Given text START

At this point, few in academe are unaware of the digital divide—minority, low-income, and rural students and their families are severely restricted in their access to broadband internet connections and high-speed computing platforms. “…[O]nly 66 percent of black households, 61 percent of Hispanic households, and 63 percent of rural households had access to broadband, and one survey found that about 20 percent of college students did not have consistent access to technology, such as laptops and tablets….” As colleges shifted classes in March to remote delivery dependent on high-speed internet access, the impact of the digital divide became more pervasive. And it’s not like colleges were excelling in providing higher education access to minority students before the COVID-19 crisis—for example, The Education Trust recently reported that minority student access to selective public colleges has actually decreased in the last 20 years. What then can colleges and universities do to address former National Democratic Committee Chair Donna Brazile’s recent opinion headline in USA Today—“Don’t let online education turn into the next crisis that hits people of color the hardest”?
The Nature of the Digital Divide in the COVID-19 Era
Exactly what are the digital divide problems that disrupt remote learning strategies? They are numerous:
- Lack of access to broadband internet access from home
- Lack of access to internet technology beyond a “smartphone”
- Lack of suitable learning space at home (this includes private and quiet places to attend remote classes and to study but also space that is not potentially embarrassing to the student)

Given text END

• **List of tasks**
a) According to the digital divide passage, what percentage of rural households had access to broadband?
b) Write out the stretch of the digital divide passage from "The Nature of" through "to the student)", switching "remote" to "online".
c) Proceed with the digital divide passage, picking up right after its final line.

Listed records START

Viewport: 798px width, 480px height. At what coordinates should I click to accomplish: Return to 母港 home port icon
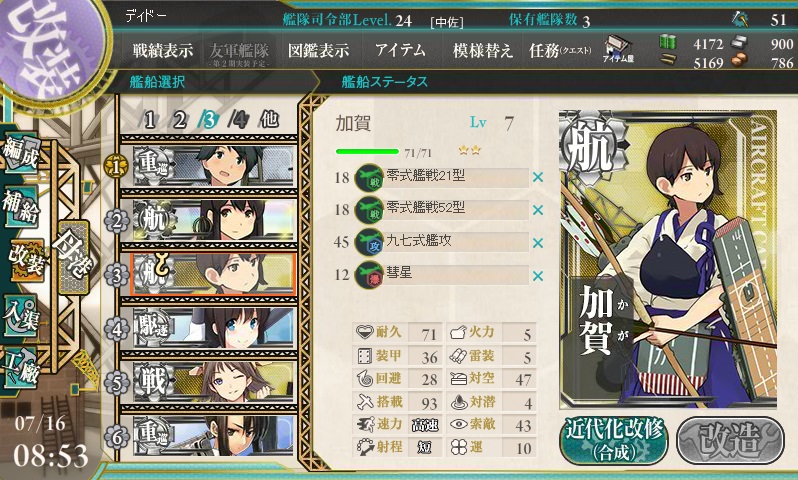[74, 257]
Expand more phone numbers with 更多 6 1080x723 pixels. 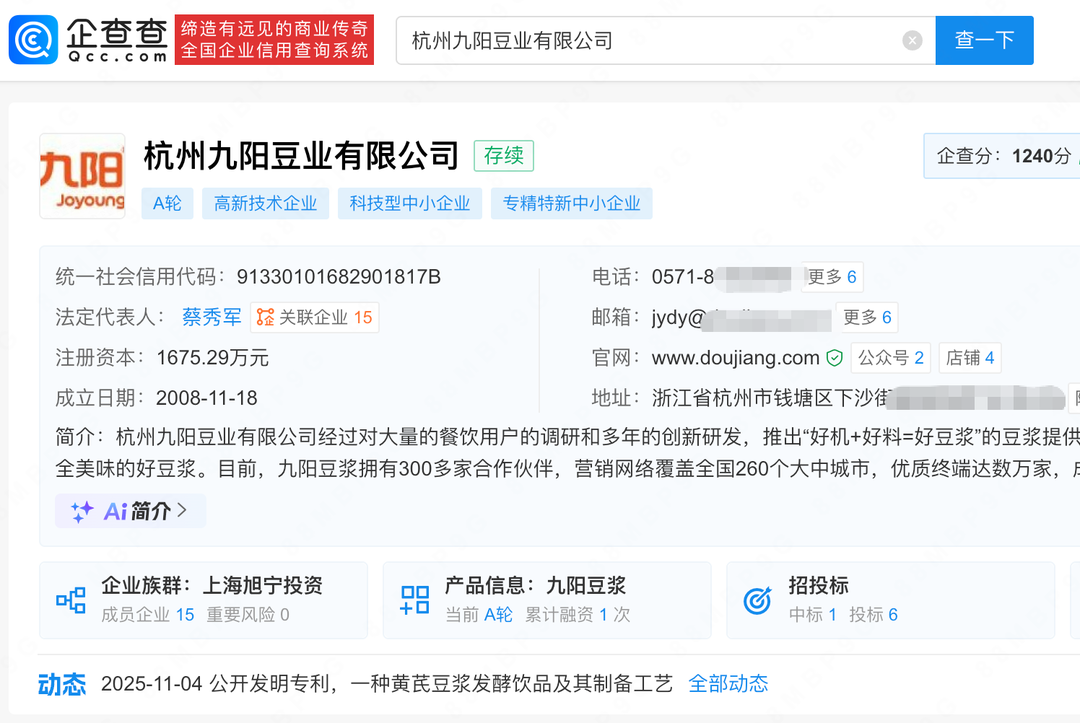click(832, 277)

Listed records END
Listed records START

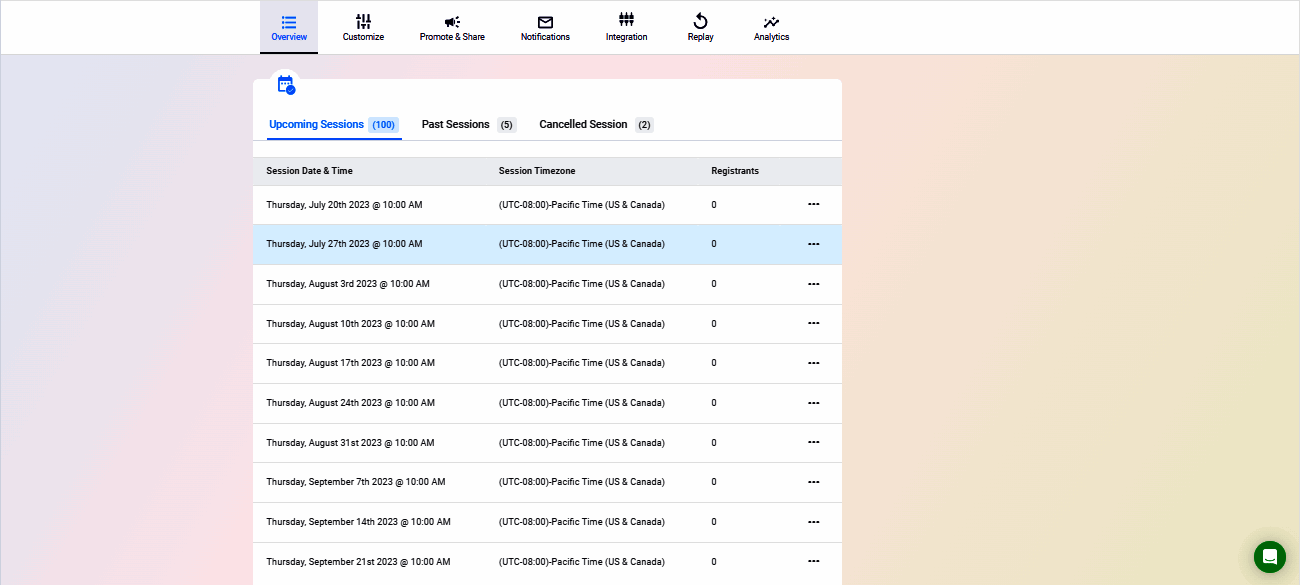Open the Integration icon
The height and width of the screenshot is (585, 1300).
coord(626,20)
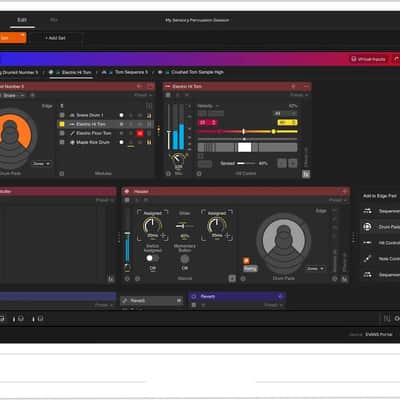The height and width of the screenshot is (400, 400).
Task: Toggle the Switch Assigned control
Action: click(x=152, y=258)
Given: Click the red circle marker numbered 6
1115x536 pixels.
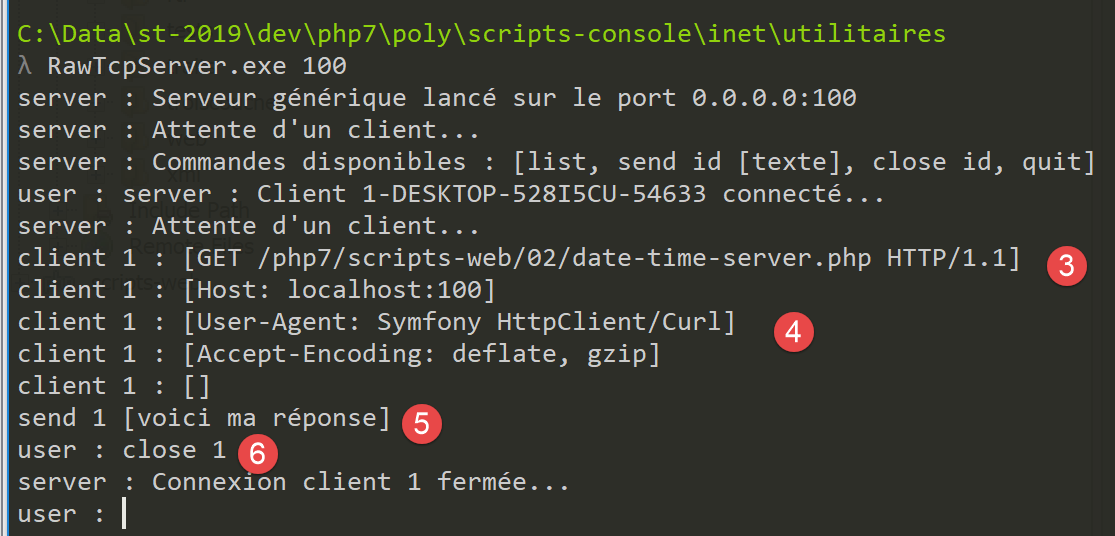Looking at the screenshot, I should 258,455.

Listed records END

• **Responses to the exercise**
a) 63 percent

b)
The Nature of the Digital Divide in the COVID-19 Era
Exactly what are the digital divide problems that disrupt online learning strategies? They are numerous:
- Lack of access to broadband internet access from home
- Lack of access to internet technology beyond a “smartphone”
- Lack of suitable learning space at home (this includes private and quiet places to attend online classes and to study but also space that is not potentially embarrassing to the student)

c)
- Lack of adequate training to utilize and to participate in remote learning experiences
- Lack of one-on-one contact with professors to overcome learning hurdles encountered in classes
All of these factors have the potential of not only reducing the participation and completion of remote learning courses by minority students but even pushing them out of college altogether. A recent poll from The Education Trust and the Global Strategy Group found that 84 percent of black students and 81 percent of Latino students as compared to 77 percent of white students fear that they will not be able to stay on track with their educational programs and graduate from college. While there are numerous articles detailing the problems created by the digital divide and suggesting national solutions such as ensuring that all Americans have access to broadband, there has not been as much attention to the strategies that colleges can undertake right now to respond to the needs of digitally disconnected students.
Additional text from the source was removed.